This privacy risk only occurs when the counterfactual algorithm uses instance-based strategies to find the counterfactual explanations.
These counterfactuals correspond to the nearest unlike neighbor and are also called native counterfactuals [Brughmans and Martens,
2021, Keane and Smyth, 2020]. Other counterfactual algorithms use perturbation where synthetic counterfactuals are generated by
perturbing the factual instance and labelling it with the machine learning model, without reference to known cases in the training
set [Keane and Smyth, 2020]. These techniques are also vulnerable to privacy attacks such as model extraction but we focus on
counterfactual algorithms that return real instances: several algorithms do this, as this substantially decreases the run time while
also increasing desirable properties of the explanations such as plausibility [Brughmans and Martens, 2021]. Plausibility measures
how realistic the counterfactual explanation is with respect to the data manifold, which is a desirable property[Guidotti, 2022], and
Brughmans and Martens [2021] show that the techniques resulting in an actual instance have the best plausibility results.
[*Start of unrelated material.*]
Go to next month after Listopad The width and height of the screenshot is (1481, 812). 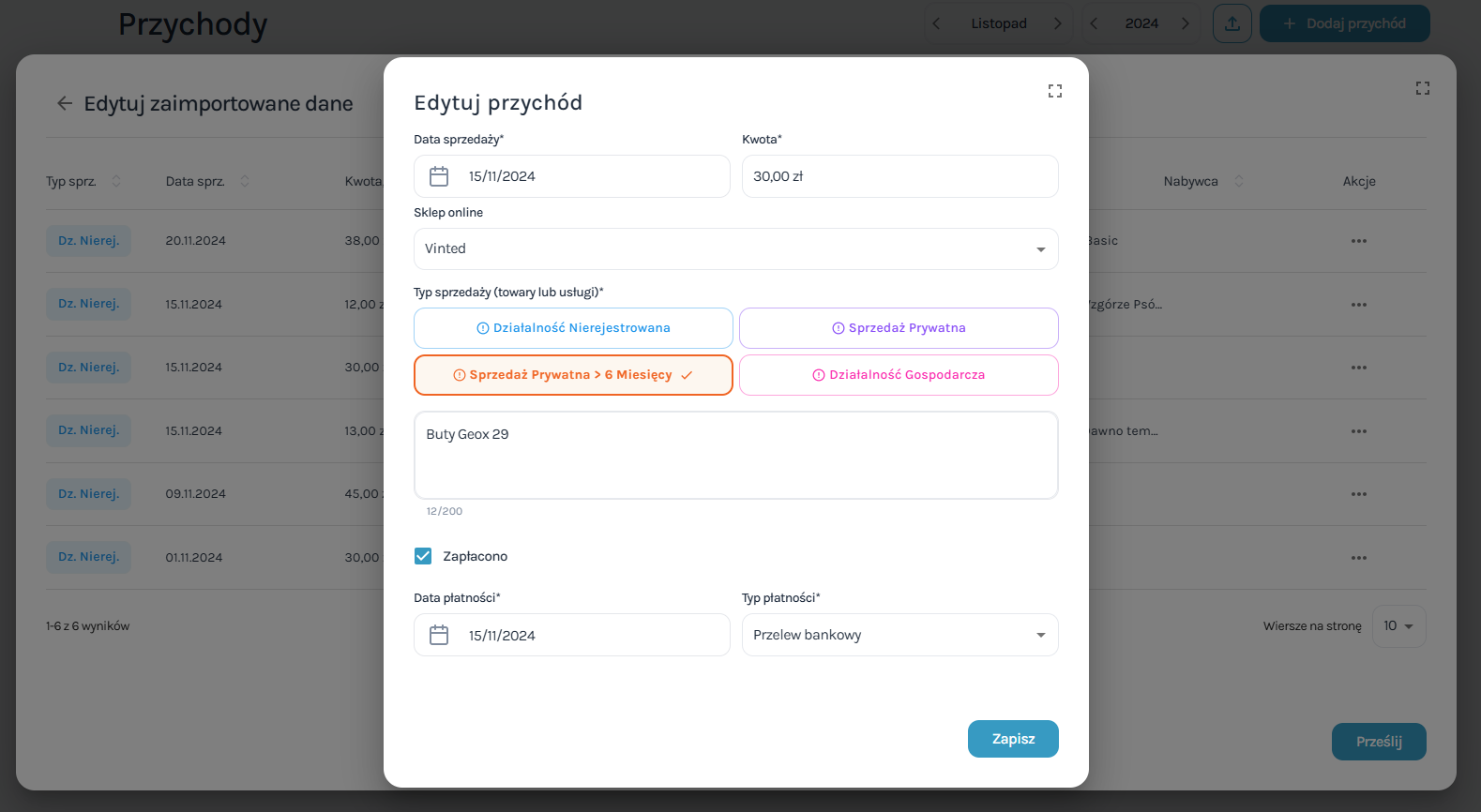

Furthermore,
it is argued that counterfactual instances that are plausible, are more robust and thus are less vulnerable to the uncertainty of the
classification model or changes over time [Artelt et al., 2021, Brughmans and Martens, 2021, Pawelczyk et al., 2020]. This shows
that for some use cases it can be very useful to use real data points as counterfactuals instead of synthetic ones as for the latter
3